In tetraplegia, respiratory function was also reduced. Numerous works suggested that
the level of lesion is inversely correlated with respiratory function (Winslow and
Rozovsky, 2003; Schilero et al., 2005) and the association between a reduced baseline
airway caliber and a heightened vagomotor airway tone (Schilero et al., 2005). Haisma
et al. (2006) in their critical review of 38 studies showed that the weighted mean
for peak oxygen uptake and peak power output in tetraplegia subjects was reduced to
55–59% compared to paraplegia subject engaged in arm-cranking or hand-cycling exercise.

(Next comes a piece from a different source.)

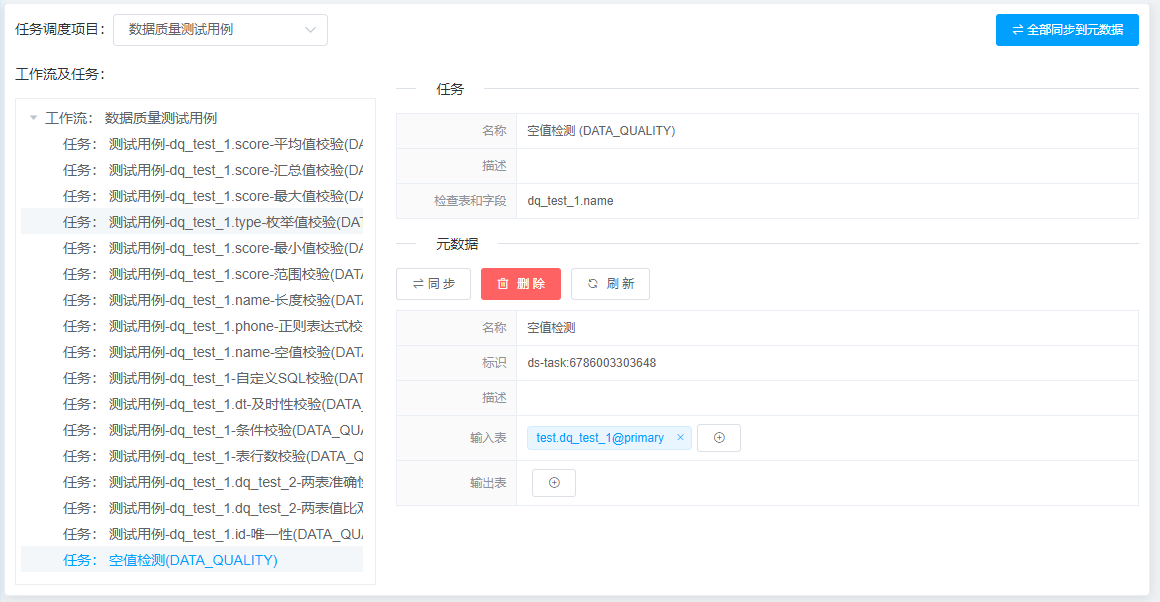Click the 全部同步到元数据 button
1160x602 pixels.
(x=1066, y=30)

Tetraplegia athletes are deprived of supraspinal sympathoadrenal control and the sympathic
decentralization precludes cardio acceleration by lower peak of heart rate value ranged
from 110 to 130 beats.min−1 during a maximal exercise (Schmid et al., 1998; Bhambhani
et al., 2010). Compared to paraplegic, cardiac vagal withdrawal in tetraplegic subjects
is not sufficient for full expression of cardiac acceleration during dynamic exercise
(Coutts et al., 1983). Hence, Beekman et al. (1999) showed a lower speed and a lesser
distance performed by tetraplegic subjects with a higher oxygen cost compared to subjects
with paraplegia.
All these impairments finally places the MH1 in an unfavorable position compared to
WH2 in TR constitution. However, the race topography may be impact the infraclass
performance difference and so TR successful or unsuccessful. Uphill cycling field
may be accentuated the difference in cycling performance between MH1 and WH2. The
comparison of TR lap per category showed a greater performance for WH2 than MH1 at
Roma, Segovia and London but with a lesser mean time difference during flat (Segovia,
mean TR lap difference of 20 s between WH2 and MH1 winners) compared to uphill field
events (mean TR lap difference of 35 s for London and 37 s for Roma between WH2 and
MH1 win). The literature showed significant physiological and mechanical differences
between tetraplegic and paraplegic athletes with spinal cord injury engaged in athletic
wheelchair, arm-cranking and hand-cycling exercises. These are amplified during uphill
field competition. This paper presents the difficulty to manage athletes with the
same scoring point value but a different level of disability in the composition of
a successful team relay. Team relay is the only one collective event allowing all
H and all nations to participate in the international para-cycling competitions. With
the current system of scoring, paraplegic women are favored with regard to the tetraplegic
men to be a TR member. In one concerns to the tetraplegic athletes disappearance,
we therefore recommend to UCI a high caution in the choice of the race topography.